══ Excerpted data

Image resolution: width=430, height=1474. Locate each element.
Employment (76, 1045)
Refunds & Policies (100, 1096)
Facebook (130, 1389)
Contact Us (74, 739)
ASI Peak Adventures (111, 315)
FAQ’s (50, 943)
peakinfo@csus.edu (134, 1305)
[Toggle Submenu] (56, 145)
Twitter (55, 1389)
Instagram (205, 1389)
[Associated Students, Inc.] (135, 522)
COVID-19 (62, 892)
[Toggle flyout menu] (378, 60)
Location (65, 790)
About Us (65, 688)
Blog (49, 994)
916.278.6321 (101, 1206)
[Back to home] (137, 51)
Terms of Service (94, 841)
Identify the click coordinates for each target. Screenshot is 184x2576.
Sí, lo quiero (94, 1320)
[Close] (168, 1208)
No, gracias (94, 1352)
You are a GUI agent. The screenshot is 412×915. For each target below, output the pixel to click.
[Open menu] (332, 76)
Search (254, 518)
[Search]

════

■ **Exercise**:
Each record needs to be copied out again, letter for letter.

■ **Reply**:
Image resolution: width=430, height=1474. Locate each element.
Employment (76, 1045)
Refunds & Policies (100, 1096)
Facebook (130, 1389)
Contact Us (74, 739)
ASI Peak Adventures (111, 315)
FAQ’s (50, 943)
peakinfo@csus.edu (134, 1305)
[Toggle Submenu] (56, 145)
Twitter (55, 1389)
Instagram (205, 1389)
[Associated Students, Inc.] (135, 522)
COVID-19 (62, 892)
[Toggle flyout menu] (378, 60)
Location (65, 790)
About Us (65, 688)
Blog (49, 994)
916.278.6321 (101, 1206)
[Back to home] (137, 51)
Terms of Service (94, 841)
Identify the click coordinates for each target. Screenshot is 184x2576.
Sí, lo quiero (94, 1320)
[Close] (168, 1208)
No, gracias (94, 1352)
You are a GUI agent. The screenshot is 412×915. For each target below, output the pixel to click.
[Open menu] (332, 76)
Search (254, 518)
[Search]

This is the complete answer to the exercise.